[Provided records]
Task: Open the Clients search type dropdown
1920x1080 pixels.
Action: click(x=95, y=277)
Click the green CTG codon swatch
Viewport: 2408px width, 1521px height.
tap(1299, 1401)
[/Provided records]
◆ Directions: Copy all of the data exactly. Skip nothing.

◆ Output:
Task: Open the Clients search type dropdown
1920x1080 pixels.
Action: click(x=95, y=277)
Click the green CTG codon swatch
Viewport: 2408px width, 1521px height.
tap(1299, 1401)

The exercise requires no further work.